In the first place, any such move would be unconstitutional as well as contrary to
existing labour legislation. This was something pointed out by Andre Kriel, general
secretary of the South African Clothing and Textile Workers’ Union.

He noted that this badly drafted piece of labour law was still in the process of being
amended and, as it presently reads, would not stand muster in South Africa’s political dispensation. But that did not stop the scare stories from doing the rounds.

In much the same way, many activists in the trade unions and the wider social
movements around the world see news of the political upheavals — spread largely by Facebook — that began last month in Tunisia as the harbinger of major social
transformation: of revolution. However, beyond the rhetoric and sloganising, what
these upheavals provide is a focus for optimism, pride, trade union recruitment and the hope of reform.

For those trade unionists and political activists with a sense and knowledge of history, the little reported events in the state of Wisconsin in the US provides a special focus.

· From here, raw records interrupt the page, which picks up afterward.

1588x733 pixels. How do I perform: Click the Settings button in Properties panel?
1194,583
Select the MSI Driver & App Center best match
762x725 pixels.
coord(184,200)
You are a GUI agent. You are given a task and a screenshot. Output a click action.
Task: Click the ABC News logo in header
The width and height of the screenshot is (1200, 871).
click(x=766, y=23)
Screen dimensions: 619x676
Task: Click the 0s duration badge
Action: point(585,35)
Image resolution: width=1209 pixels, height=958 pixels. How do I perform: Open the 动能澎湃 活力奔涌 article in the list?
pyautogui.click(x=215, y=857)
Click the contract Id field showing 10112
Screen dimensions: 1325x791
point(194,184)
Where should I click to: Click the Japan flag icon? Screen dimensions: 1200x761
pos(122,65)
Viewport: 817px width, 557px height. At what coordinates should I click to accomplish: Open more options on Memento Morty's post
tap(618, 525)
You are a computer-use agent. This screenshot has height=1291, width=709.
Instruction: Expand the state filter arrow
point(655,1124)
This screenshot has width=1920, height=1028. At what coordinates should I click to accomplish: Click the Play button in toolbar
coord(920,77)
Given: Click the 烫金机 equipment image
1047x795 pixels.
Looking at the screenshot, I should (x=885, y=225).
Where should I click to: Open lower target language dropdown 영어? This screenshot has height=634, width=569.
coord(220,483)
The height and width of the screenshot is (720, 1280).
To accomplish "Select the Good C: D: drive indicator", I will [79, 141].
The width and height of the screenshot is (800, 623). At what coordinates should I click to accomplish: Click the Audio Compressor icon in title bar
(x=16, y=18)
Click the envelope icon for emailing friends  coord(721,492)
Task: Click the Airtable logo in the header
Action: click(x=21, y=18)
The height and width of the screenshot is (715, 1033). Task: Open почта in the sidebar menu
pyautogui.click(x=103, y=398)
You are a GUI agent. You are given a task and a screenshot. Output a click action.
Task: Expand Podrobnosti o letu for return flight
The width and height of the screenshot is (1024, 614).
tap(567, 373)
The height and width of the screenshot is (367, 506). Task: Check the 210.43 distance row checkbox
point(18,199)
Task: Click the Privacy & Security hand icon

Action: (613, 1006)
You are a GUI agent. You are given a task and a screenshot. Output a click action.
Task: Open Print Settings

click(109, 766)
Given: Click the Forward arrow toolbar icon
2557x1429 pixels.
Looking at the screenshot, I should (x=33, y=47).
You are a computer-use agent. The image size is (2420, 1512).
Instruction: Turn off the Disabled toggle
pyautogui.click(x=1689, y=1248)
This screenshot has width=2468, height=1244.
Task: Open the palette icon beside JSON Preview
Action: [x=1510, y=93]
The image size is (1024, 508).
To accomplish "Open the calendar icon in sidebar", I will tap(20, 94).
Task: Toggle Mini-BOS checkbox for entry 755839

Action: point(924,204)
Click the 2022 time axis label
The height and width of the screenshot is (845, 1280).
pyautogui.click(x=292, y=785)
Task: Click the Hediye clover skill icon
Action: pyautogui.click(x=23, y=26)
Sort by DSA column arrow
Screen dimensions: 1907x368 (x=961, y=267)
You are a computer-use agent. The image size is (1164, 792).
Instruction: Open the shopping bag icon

In that state’s capital, Madison, on February 14 — Valentine’s Day — some 2 000
students, backed by trade unionists, marched on the legislature. One of the placards carried in this raucous demonstration read: “Egypt = 18 days; Wisconsin = ???”

An international revolution in the making? — Hardly, the Madison protest was
against proposed cuts in social spending and an attempt by the state government to eliminate centralised bargaining for public sector workers. On succeeding days, with the unions organised, up to 30 000 protesters marched and public sector unionists across the country began to stir.

News of that demonstration — and a picture of that placard — flashed across the
internet. In Cairo’s Tahrir Square, a 21-year-old engineering student made a placard in response. It read: “Egypt supports Wisconsin workers; one world, one pain.” It too, joined the internet traffic via Facebook.

What many of the mainly young trade unionists and workers did not realise was the iconic status of the mass protest in the capital of a state in the north-east of the US.

For, almost to the day, 46 years ago, Madison — along with Berkley, California —
was the scene of the first major protest against the war in Vietnam that drew together students and workers and grew into one of the biggest protest movements the US has ever seen.

There was also a South African connection: one of the students involved in that
trigger to national protest was Pallo Jordan. His involvement resulted in the US
authorities refusing to renew his student visa and he left for Britain. He went on from there as an anti-apartheid activist to be arrested, tortured, and injured by a letter bomb before becoming a minister in both the Mandela and Mbeki governments.

But, as Jordan himself admits, those heady days of 1965, despite often fiery rhetoric, did not amount to the start of a revolution. “We were clearly against the war and not for any revolutionary transformation of society,” he says. And the war dragged on for years.

Today the slogans are just as radical as 46 years ago, but the protests in Madison are aimed only to hold onto rights that workers fought for and enjoyed for many years.

They also make the demand that social services should not be reduced; they are, in
effect, a from of service delivery protest.

The Madison movement exists, therefore, to maintain a status quo that the revolts in north Africa and the Gulf wish to achieve, even if some want it to be in Islamic garb.

The demands are for freedom of association, freedom to organise and the right to
have free and fair elections for parliament.

These are very limited demands in line with human rights provisions of the United
Nations and the conventions of the International Labour Organisation. This is what “the street” demands.  And, at least for the moment, it means reform, not revolution.